Most MPs work hard, and there are plenty of able people in the Commons. The expenses system is a mess, largely because all recent governments have found it politically easier to increase MPs' allowances rather than their salaries. This does not mean that many MPs are charging £116,000 to live with their sisters, while their husbands, paid as researchers, are watching pornography at the taxpayers' expense (you could not make it up). MPs should be entitled to a small staff. If they maintain two residences, there ought to be an allowance for the second one. Finally, it is in all our interests that they be adequately paid. The current system will have to be reformed, but in such a way as to ensure that Parliament remains open to those who want a reasonable middle-class standard of living, some of which could be earned by outside interests.
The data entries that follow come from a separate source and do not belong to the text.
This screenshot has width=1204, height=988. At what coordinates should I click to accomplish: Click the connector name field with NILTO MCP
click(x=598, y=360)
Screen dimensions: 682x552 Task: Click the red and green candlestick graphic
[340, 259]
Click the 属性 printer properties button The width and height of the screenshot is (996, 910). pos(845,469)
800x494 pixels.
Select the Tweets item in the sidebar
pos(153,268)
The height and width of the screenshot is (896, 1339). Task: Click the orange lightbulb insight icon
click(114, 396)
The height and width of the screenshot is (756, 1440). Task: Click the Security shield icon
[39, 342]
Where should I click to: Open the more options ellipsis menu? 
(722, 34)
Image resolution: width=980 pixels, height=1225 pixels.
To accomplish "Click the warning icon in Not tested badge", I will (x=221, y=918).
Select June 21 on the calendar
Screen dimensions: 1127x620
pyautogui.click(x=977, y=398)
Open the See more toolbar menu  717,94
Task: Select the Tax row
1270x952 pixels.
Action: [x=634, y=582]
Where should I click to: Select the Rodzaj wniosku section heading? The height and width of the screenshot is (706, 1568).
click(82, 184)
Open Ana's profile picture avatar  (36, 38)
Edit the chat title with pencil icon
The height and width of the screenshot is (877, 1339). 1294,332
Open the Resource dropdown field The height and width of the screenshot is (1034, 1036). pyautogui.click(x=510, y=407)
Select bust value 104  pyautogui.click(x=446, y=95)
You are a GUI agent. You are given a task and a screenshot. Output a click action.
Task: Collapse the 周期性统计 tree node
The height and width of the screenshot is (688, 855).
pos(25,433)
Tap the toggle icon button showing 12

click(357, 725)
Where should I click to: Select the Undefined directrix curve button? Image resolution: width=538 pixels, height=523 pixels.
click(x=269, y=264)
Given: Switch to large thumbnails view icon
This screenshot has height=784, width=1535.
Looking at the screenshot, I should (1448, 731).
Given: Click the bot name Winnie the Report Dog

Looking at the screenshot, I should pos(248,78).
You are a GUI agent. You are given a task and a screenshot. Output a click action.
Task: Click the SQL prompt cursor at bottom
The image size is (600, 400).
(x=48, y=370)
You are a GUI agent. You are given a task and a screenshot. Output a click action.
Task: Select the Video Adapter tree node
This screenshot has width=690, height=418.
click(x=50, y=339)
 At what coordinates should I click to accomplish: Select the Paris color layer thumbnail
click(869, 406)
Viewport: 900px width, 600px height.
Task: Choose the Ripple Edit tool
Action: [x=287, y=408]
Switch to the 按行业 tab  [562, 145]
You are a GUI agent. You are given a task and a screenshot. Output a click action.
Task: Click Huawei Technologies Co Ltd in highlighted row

We do not want to end up with ascetics and fanatics, interspersed with those who have private means.

It would be easier to persuade the public of this if we were better governed. It is hard to begrudge the voters their compensatory anger at the mess we are in. Apart from the necessary economic measures, the best way for David Cameron to help to restore Parliament's reputation would be to outline a convincing programme for government. In this, he should start by addressing one of the central questions of this political era.

It was one which Mrs Thatcher ducked. John Major did try, but lacked the political authority to make progress. Tony Blair followed up, but lacked the political courage to make progress. Gordon Brown is far too much of an old-fashioned statist to understand the question, which is: How can we ensure that the public services serve the public, and that the taxpayer receives the same value for money from his tax-pounds as he does in his private expenditure?

Paradoxically, the current crisis may make it easier for a Cameron Government to address the problem.Almost everyone now agrees that the state spends too much money and wastes far too much of what it spends. Even a few months ago, the Tories were reluctant to talk about waste, for fear that they would be accused of planning cuts.Today, forget waste: cuts are on the agenda. But it is important that the Tories should not sound negative.Under the Blairites, "delivery" became a cant term. It quickly became clear that the only delivery that interested our new masters was the next set of headlines. Even so, the next Government should rescue the concept, albeit in different language. Where it is necessary for Government to act, it ought to deliver. Where it is not necessary for the Government to deliver, it should stay out of the way.

David Cameron believes that a healthy society requires a strong though limited state. While he does not delude himself that every public servant will vote Tory, he would like to ensure that no able and conscientious public servant goes into the next election regarding the Tory party as his enemy. Over the next few months, the Tories will have the opportunity to promote a debate along these lines, while striking the note of sombre realism that the times demand. A lot of voters would welcome a political message which rises above the level of a lying email.